>> begin Given information

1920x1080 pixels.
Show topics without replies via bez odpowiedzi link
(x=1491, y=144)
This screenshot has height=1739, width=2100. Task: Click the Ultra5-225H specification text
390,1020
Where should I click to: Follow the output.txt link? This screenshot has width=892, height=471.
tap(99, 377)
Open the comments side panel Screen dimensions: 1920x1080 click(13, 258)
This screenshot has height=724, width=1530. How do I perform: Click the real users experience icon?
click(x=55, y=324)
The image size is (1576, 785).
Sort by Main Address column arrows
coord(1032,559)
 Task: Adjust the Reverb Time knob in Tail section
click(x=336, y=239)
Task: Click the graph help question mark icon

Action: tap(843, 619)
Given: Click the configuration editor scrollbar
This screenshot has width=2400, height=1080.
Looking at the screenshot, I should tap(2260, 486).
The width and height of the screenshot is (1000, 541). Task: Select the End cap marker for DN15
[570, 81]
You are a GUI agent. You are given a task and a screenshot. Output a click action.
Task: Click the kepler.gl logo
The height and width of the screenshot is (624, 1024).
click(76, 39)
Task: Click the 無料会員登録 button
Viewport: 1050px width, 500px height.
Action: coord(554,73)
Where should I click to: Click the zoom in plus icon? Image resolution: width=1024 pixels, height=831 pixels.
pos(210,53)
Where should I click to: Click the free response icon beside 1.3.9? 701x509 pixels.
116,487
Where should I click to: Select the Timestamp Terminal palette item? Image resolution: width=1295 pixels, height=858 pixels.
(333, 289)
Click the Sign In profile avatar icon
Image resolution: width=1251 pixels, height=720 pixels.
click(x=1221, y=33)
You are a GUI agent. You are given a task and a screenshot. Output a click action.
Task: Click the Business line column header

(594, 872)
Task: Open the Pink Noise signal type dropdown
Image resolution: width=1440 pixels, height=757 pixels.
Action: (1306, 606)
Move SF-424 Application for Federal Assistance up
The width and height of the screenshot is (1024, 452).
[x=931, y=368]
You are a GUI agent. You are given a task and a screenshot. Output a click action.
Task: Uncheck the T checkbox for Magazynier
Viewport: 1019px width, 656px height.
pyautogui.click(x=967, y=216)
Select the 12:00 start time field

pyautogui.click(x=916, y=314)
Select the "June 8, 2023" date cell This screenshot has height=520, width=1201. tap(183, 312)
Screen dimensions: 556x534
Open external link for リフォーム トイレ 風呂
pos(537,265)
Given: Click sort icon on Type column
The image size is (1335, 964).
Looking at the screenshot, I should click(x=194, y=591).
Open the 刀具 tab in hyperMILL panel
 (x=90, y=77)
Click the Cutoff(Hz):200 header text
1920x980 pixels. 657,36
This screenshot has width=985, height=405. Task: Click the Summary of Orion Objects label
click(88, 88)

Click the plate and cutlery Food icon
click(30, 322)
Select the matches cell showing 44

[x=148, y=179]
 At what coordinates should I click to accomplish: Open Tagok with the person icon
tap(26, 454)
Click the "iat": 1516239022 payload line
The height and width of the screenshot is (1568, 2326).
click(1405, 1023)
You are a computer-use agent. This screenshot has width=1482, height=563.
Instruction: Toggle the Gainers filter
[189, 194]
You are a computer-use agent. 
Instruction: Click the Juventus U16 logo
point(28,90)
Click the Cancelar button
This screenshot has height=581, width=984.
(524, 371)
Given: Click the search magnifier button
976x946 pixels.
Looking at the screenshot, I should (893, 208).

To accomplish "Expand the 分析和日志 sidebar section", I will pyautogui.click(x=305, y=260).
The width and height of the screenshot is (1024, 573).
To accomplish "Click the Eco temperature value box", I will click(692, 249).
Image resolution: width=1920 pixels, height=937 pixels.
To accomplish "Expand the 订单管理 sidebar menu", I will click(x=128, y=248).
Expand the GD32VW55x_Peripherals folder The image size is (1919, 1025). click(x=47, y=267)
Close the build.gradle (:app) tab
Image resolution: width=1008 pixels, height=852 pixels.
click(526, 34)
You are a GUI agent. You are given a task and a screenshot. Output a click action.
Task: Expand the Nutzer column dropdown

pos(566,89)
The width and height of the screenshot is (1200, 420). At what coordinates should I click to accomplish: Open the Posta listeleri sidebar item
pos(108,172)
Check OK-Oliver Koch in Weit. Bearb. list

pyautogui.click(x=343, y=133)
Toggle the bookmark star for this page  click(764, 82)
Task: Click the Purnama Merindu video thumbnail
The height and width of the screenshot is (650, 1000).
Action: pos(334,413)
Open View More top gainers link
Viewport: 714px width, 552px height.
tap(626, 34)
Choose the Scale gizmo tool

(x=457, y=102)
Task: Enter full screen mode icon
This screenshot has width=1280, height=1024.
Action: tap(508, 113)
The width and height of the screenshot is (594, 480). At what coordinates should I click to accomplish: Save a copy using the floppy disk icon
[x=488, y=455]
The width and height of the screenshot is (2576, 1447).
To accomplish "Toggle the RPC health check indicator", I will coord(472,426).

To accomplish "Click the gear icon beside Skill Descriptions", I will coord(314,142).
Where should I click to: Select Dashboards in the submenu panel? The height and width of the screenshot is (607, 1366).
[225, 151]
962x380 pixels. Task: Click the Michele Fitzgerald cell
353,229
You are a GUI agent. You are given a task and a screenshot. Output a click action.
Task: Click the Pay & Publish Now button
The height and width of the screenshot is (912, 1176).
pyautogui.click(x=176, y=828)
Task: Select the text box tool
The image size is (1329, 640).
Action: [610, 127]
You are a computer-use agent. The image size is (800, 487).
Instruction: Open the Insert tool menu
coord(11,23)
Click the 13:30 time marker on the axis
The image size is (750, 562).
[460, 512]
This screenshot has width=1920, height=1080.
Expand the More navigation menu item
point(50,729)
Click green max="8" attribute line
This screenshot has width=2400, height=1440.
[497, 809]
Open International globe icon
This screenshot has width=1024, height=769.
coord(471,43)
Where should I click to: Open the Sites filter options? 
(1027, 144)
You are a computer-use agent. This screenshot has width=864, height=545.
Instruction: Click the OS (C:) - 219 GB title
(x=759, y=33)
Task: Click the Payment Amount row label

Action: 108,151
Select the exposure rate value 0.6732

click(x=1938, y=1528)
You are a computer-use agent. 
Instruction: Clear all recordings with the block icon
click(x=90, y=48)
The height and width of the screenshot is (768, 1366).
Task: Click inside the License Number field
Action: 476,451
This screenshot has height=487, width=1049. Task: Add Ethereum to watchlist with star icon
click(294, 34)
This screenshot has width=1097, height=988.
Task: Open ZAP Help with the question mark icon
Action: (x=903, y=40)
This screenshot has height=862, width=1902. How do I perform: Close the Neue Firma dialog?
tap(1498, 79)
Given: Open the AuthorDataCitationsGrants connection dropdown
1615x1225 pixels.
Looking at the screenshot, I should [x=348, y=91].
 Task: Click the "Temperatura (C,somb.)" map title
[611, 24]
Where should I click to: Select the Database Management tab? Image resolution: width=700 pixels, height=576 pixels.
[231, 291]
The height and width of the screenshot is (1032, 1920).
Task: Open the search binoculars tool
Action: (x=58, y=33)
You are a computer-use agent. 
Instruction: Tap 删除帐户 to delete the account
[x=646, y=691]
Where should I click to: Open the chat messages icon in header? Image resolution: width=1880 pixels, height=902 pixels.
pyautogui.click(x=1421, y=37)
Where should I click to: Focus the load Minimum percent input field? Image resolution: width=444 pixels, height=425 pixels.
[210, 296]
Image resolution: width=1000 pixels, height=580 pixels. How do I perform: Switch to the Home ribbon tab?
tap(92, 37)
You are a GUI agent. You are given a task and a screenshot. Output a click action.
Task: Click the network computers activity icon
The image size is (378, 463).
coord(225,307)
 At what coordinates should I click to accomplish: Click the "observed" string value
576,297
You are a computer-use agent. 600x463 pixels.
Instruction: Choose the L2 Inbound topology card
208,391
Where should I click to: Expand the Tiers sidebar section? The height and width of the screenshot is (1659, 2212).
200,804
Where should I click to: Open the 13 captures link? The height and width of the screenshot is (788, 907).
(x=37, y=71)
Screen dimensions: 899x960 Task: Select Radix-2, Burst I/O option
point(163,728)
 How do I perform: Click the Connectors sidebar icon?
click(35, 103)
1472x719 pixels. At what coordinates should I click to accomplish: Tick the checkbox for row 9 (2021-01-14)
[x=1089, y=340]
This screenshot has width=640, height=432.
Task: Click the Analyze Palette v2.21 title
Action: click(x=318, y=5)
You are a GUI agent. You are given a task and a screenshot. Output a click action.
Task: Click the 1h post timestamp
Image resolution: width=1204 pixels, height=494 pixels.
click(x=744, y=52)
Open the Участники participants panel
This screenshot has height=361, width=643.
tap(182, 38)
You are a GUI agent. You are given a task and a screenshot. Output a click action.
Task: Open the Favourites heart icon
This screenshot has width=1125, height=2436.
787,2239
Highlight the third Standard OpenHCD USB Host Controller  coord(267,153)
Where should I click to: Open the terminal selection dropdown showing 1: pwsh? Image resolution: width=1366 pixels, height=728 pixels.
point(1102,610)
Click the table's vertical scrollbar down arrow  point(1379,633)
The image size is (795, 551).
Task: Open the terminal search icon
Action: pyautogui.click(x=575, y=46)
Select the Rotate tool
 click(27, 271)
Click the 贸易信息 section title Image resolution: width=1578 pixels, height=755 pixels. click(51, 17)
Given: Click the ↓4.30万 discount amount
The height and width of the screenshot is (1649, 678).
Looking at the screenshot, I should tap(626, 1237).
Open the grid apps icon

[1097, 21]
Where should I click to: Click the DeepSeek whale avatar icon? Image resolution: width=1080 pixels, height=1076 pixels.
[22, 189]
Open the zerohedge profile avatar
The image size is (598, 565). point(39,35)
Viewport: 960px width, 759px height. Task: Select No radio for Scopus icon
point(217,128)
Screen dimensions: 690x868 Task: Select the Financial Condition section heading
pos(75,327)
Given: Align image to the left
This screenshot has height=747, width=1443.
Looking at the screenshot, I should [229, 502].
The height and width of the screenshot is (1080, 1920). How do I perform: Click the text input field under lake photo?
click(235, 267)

>> end Given information

--- Work to do ---
Pick out every line in the data above that contains the word "search", and copy each of those lines in full.

--- Response to this task ---
Given: Click the search magnifier button
Task: Open the search binoculars tool
Task: Open the terminal search icon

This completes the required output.